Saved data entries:
========
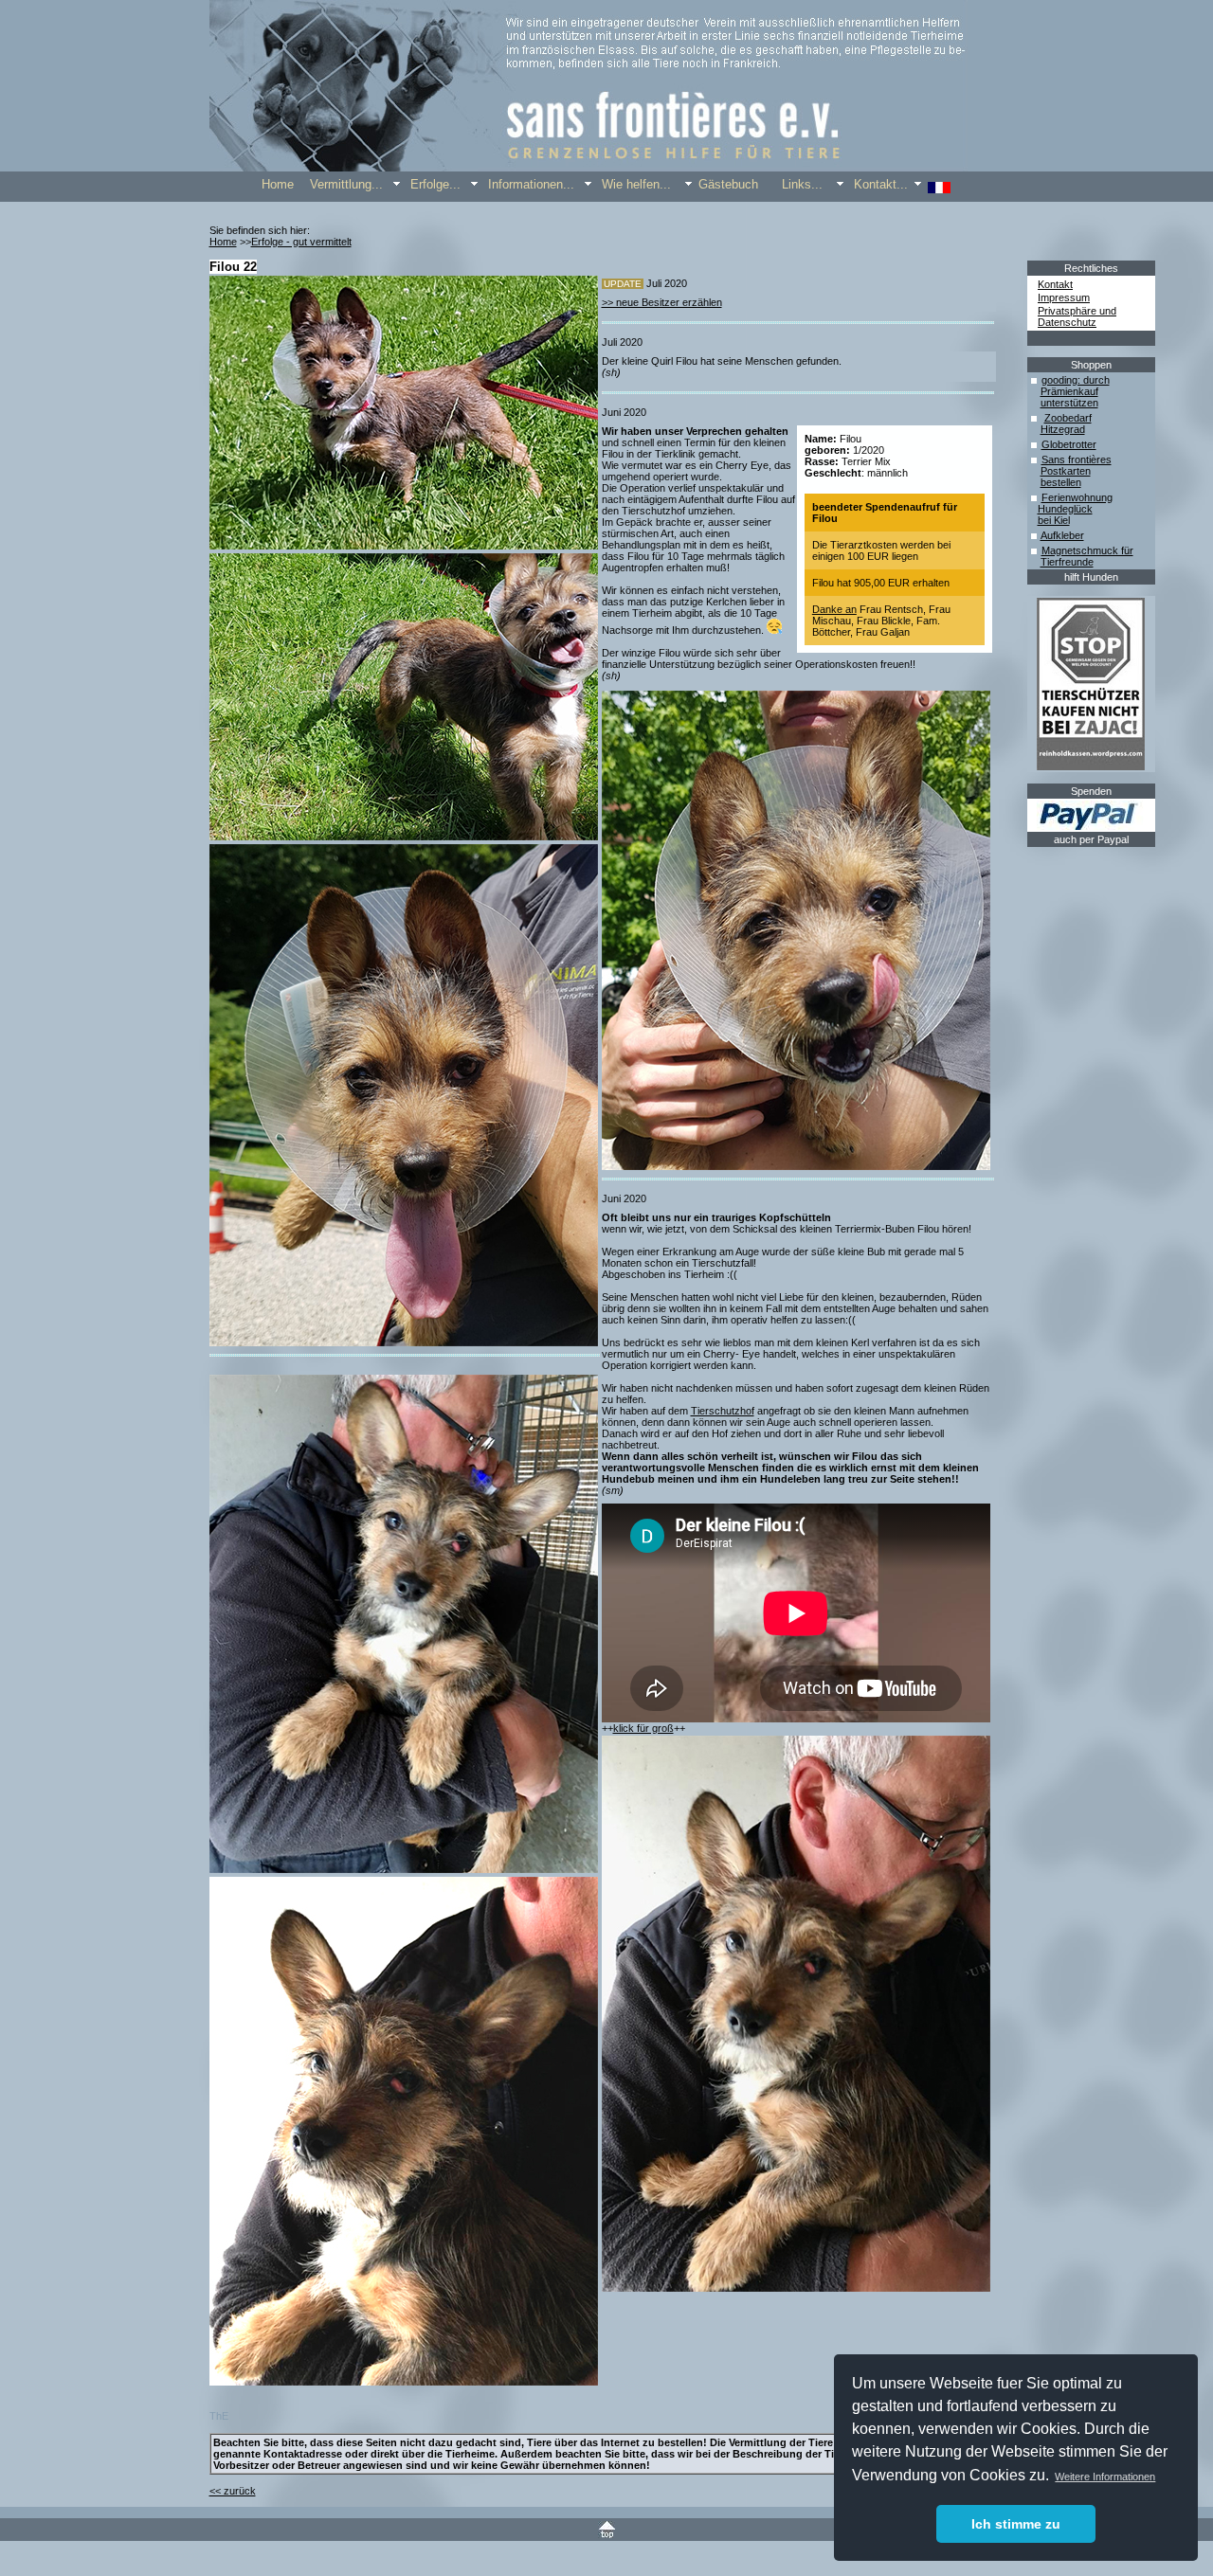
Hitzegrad (1063, 429)
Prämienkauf (1069, 391)
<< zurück (232, 2490)
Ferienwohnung (1077, 497)
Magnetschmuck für (1087, 550)
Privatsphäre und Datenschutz (1077, 316)
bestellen (1061, 482)
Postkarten (1066, 471)
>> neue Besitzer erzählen (662, 302)
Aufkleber (1062, 535)
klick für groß (643, 1728)
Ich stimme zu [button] (1015, 2523)
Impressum (1064, 297)
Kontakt (1055, 284)
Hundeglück (1065, 508)
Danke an (834, 609)
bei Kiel (1054, 520)
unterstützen (1069, 402)
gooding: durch (1075, 380)
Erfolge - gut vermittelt (301, 241)
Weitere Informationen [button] (1105, 2476)
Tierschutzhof (722, 1410)
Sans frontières (1076, 459)
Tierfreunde (1067, 561)
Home (223, 241)
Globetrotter (1068, 444)
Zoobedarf (1068, 417)
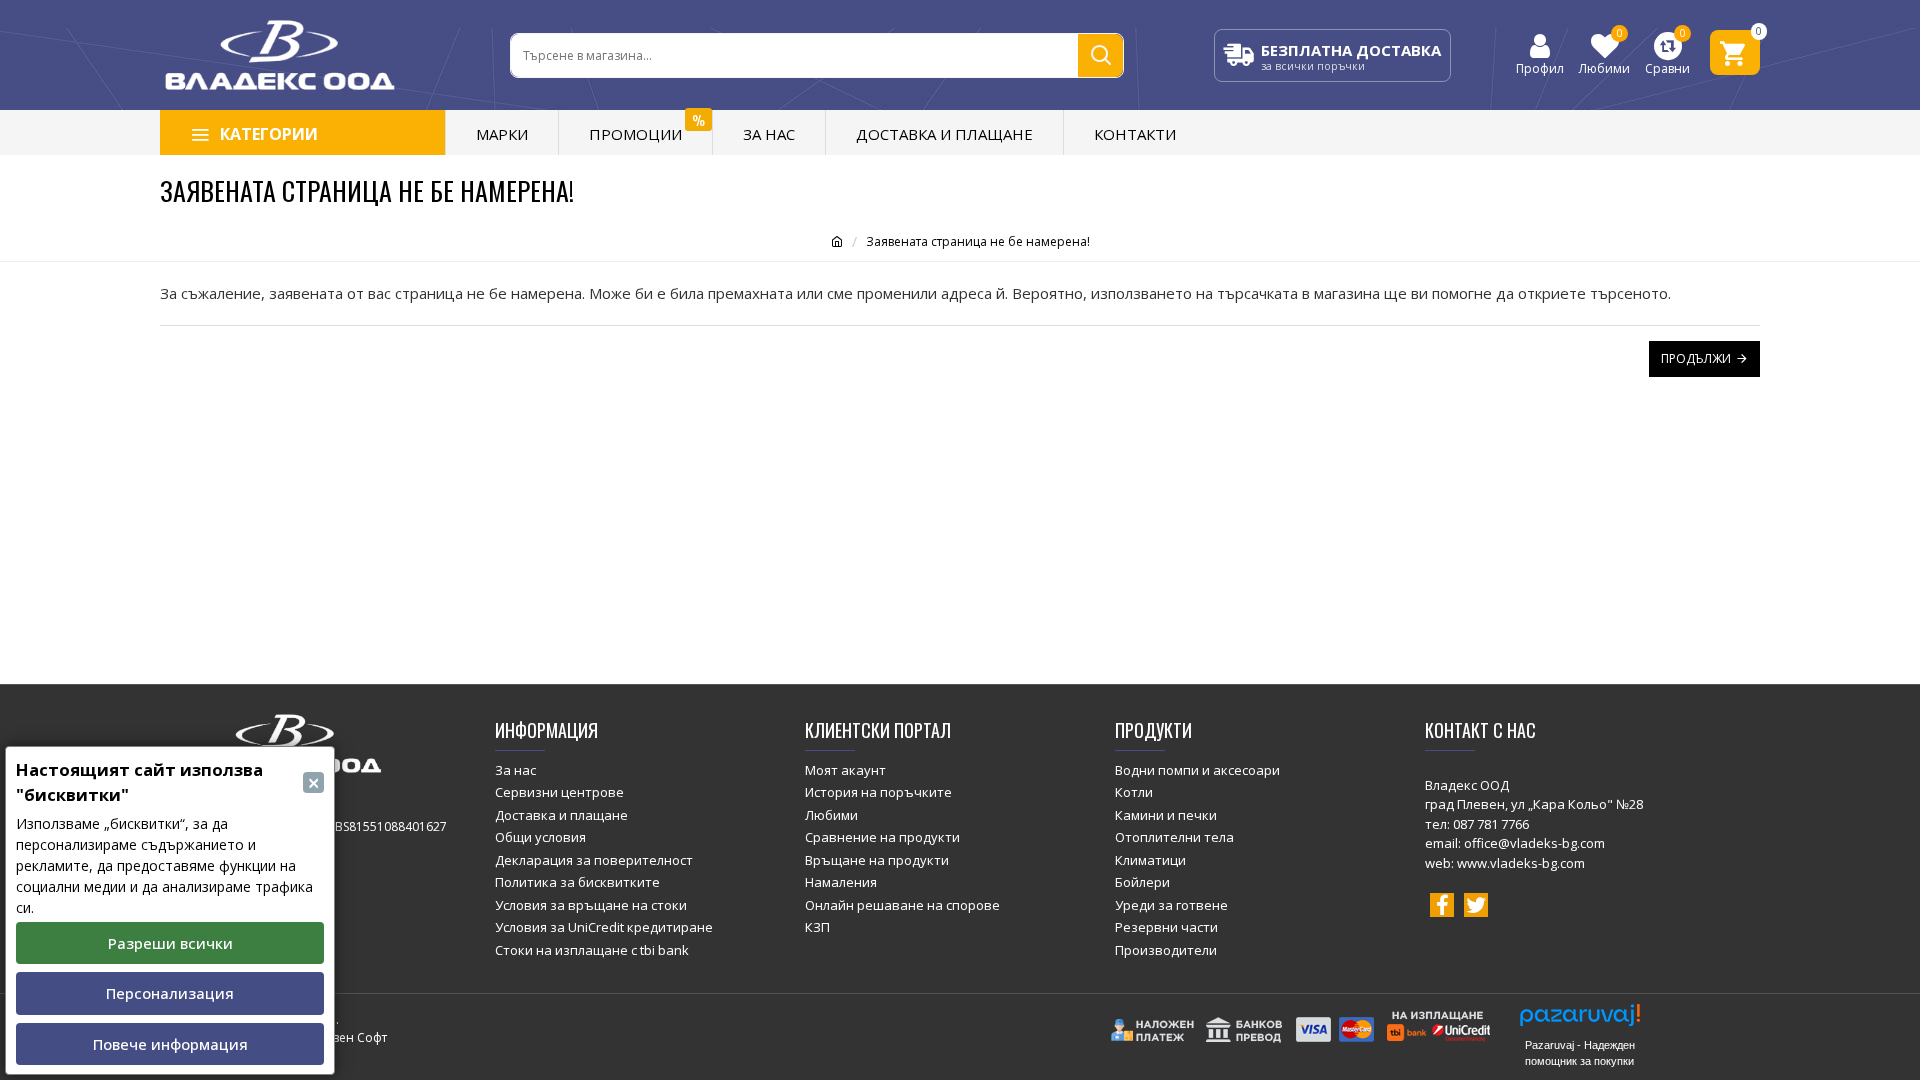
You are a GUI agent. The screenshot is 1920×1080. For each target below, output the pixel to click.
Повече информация (170, 1044)
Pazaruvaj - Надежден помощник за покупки (1580, 1053)
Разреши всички (170, 943)
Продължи (1696, 358)
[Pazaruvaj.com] (1580, 1020)
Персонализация (170, 993)
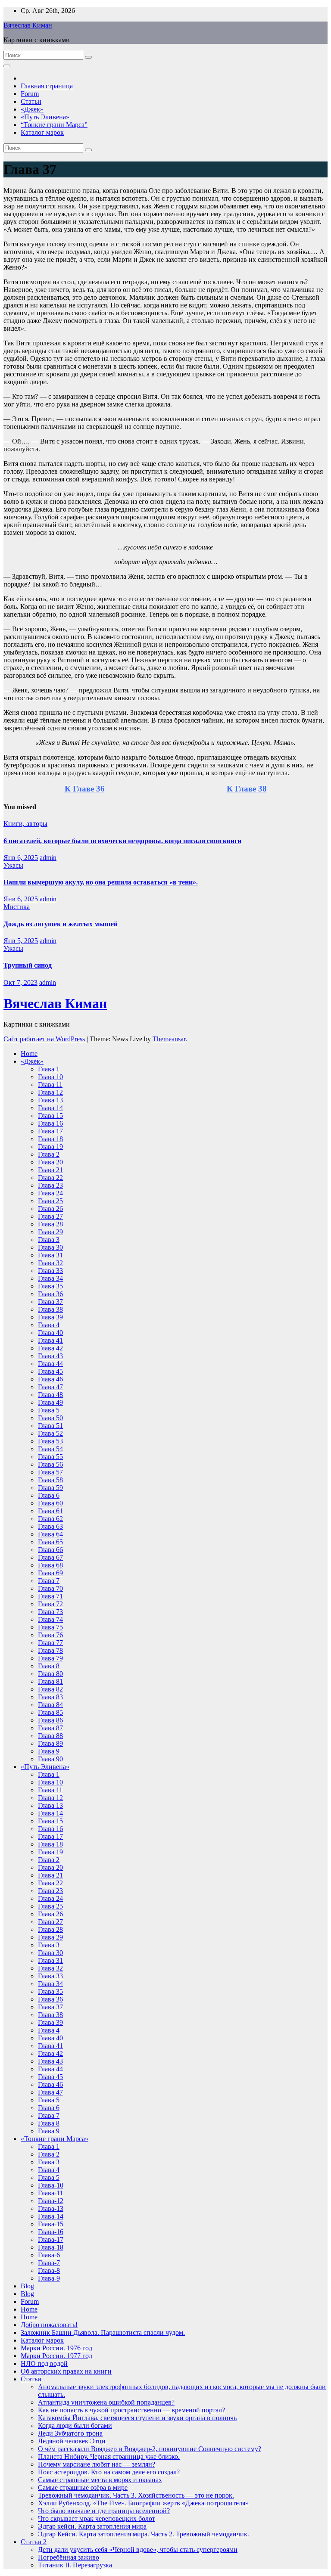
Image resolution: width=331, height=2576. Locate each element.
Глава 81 (50, 1681)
========
§ **Directions**
Your copy should hold all the data word for word. It should hold no pictures.

§ **Solution**
Hitzegrad (1063, 429)
Prämienkauf (1069, 391)
<< zurück (232, 2490)
Ferienwohnung (1077, 497)
Magnetschmuck für (1087, 550)
Privatsphäre und Datenschutz (1077, 316)
bestellen (1061, 482)
Postkarten (1066, 471)
>> neue Besitzer erzählen (662, 302)
Aufkleber (1062, 535)
klick für groß (643, 1728)
Ich stimme zu [button] (1015, 2523)
Impressum (1064, 297)
Kontakt (1055, 284)
Hundeglück (1065, 508)
Danke an (834, 609)
bei Kiel (1054, 520)
unterstützen (1069, 402)
gooding: durch (1075, 380)
Erfolge - gut vermittelt (301, 241)
Weitere Informationen [button] (1105, 2476)
Tierschutzhof (722, 1410)
Sans frontières (1076, 459)
Tierfreunde (1067, 561)
Home (223, 241)
Globetrotter (1068, 444)
Zoobedarf (1068, 417)
You are a GUI agent. The screenshot is 1920×1080. For each target below, output the pixel to click.
Повече информация (170, 1044)
Pazaruvaj - Надежден помощник за покупки (1580, 1053)
Разреши всички (170, 943)
Продължи (1696, 358)
[Pazaruvaj.com] (1580, 1020)
Персонализация (170, 993)
Image resolution: width=331, height=2576. Locate each element.
Глава 81 (50, 1681)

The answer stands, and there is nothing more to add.